_DOCUMENT PASSAGE_:
------------------------------------------------------------------------

Foundation

I have followed this game for atleast a year. Why should I buy this game? I feel like you guys took the banner and prestige of the old great medieval fantasy strategy games. Whats new?, Whats built over those old great foundations?

I like the new modification of units. I like your modability, but the base is so generic I dont know that the modders will be able to create something that feals like a story.

I need more options and features that materialize the fantasy world. You love Fire and Ice were are the diplomatic options to create that world. Fielty, kings, vassals.....:grin:

 I know you are the creators and I aplaud you for your vision. I know that the marketing guy is the evil guy. You said you would delay if it wasnt ready, so why are you take the same road as all of the other recent games and bowing to the marketing guy. I am sad that the market has forced PC strategy to the point that all games have to be so user/tard friendly that it take the real strategy, difficulty and just plain thought out of them.

Why shouldnt I buy this game? Why not this game http://www.triumphstudios.com/shadowmagic/gallery.php that came out in 2002? (I will anyway.)

I want to see the new learning from the old and expanding on it, expand, use the greatness that has come before.

I have high hopes for this game still as I am an optomist. I will buy it either way but this is my two cents before I spend my $60.

14,310 views 20 replies
Reply #1 Top

AoW - SM is the best fantasy TBS right now, but EWoM's potential is much bigger.

 1. The development team [Stardock] is awesome. They will keep enhancing the gameplay elements, and they are listening to their fans. These are very important things.

2. Modding. It will be very powerful in EWoM. You can create whatever you want. [You can even modify the core elements in the game via Python coding.]

Reply #2 Top

I have similar doubts as the OP's author. Elemental seems to be "founded" on GalCiv2 more than on the great fantasy TBS games of the past. Listening to fans is good, but if the dev team doesn't have strong beliefs in which direction the game should go, the result can be chaotic and "shapeless". I'm sure that there will be some good mods out there, but the unmodded game seems to be rather "bland" from what I've seen so far.

------------------------------------------------------------------------

_INFORMATION SHOWN_:
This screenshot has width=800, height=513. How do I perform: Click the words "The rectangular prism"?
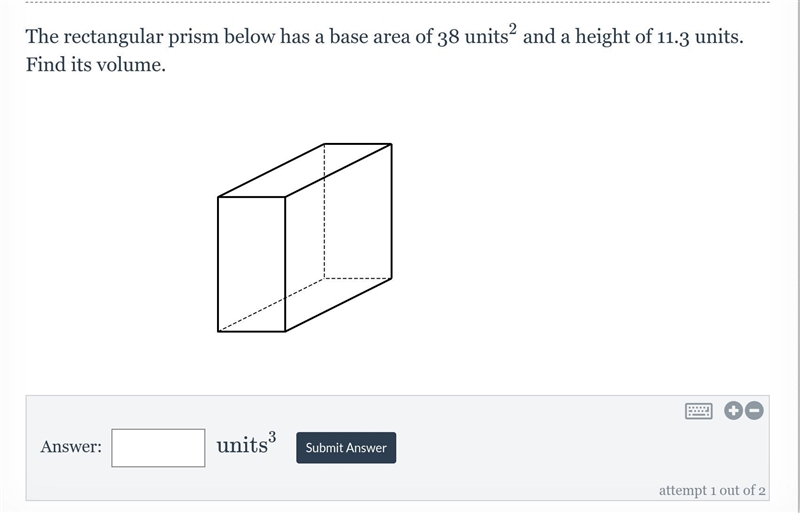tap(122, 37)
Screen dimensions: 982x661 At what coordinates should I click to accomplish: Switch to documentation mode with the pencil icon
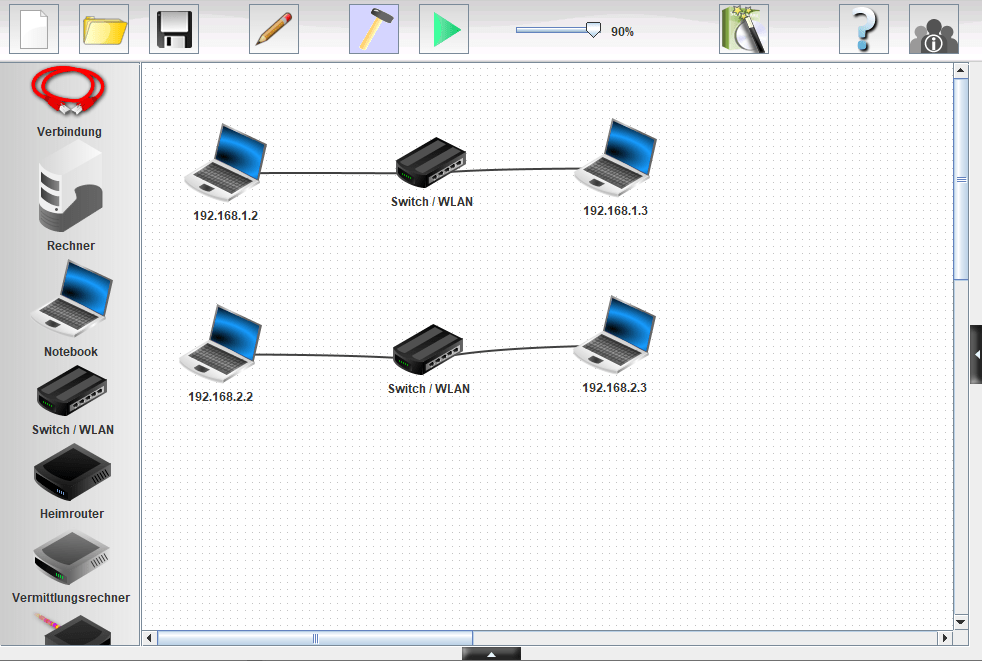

------------------------------------------------------------------------

_PROMPT 1_: Translate this sentence from the forum discussion about Elemental into Spanish: "Listening to fans is good, but if the dev team doesn't have strong beliefs in which direction the game should go, the result can be chaotic and "shapeless"."
_PROMPT 2_:
Answer these questions using the forum discussion about Elemental:
(a) How much money does the opening poster say they will spend on the game?
(b) Which development team is named in Reply #1?
(c) According to Reply #1, what coding language allows core elements of the game to be modified?
_PROMPT 3_: Go on with the forum discussion about Elemental, starting after its final sentence.

_WRITTEN ANSWER 1_: Escuchar a los fans está bien, pero si el equipo de desarrollo no tiene convicciones firmes sobre la dirección que debería tomar el juego, el resultado puede ser caótico y «sin forma».

_WRITTEN ANSWER 2_:
(a) $60
(b) Stardock
(c) Python

_WRITTEN ANSWER 3_:
Reply #3 Top

I didn't do the GalCiv2 original beta, but I played it from early versions and put in some beta effort on expansion pack(s?). Stardock are definitely addicted to constant fiddling and occasionally putting out major free updates, and the GC2 expansions seemed almost more substantial than some standalone games that I've accidentally wasted money on.

But I'm with PawlS in finding the last public beta to have few signs of a distinctive game world that's integrated with the mechanics.

I'd love to be happily surprised by an RTM version that has a magic system that's based in a fictional cosmology instead of feeling like a simple product of combat playtesting by hardcore gamers (I'm both/and about that, not either/or). I'd like to see something similar with mundane knowledge so that both the UI progess paths and the flavor text reflect the mature crafts (and sciences?) of the pre-Cataclysm world. Thankfully, this modern economy has been driving home life lessons re modifying my expectations, and I've had an unseemly amount of fun with these fever-inducing, bamboo-under-fingernails betas...

Reply #4 Top

They have stated that the main cammpaign has been worked on outside of what we played on the beta...so...whats with all the sky is falling threads lately?

Reply #5 Top

Quoting rune74, reply 4
They have stated that the main cammpaign has been worked on outside of what we played on the beta...so...whats with all the sky is falling threads lately?
End of rune74's quote

I'm not exactly a sky-is-falling customer, just one of those folks who had never done a primary beta before and someone who still has no clear idea what Brad means when he's talking about the difference between 'engine' and 'content.' (Or maybe I do get him on the distinction and just disagree about what share each 'side' should get of dev time & money.)

The two things that made me chime in here were Tormy invoking the Modding Will Save It All thing and Pawels reminding me that Brad's swell old thread on Integrated Physics never did get its followup for Integrated Metaphysics.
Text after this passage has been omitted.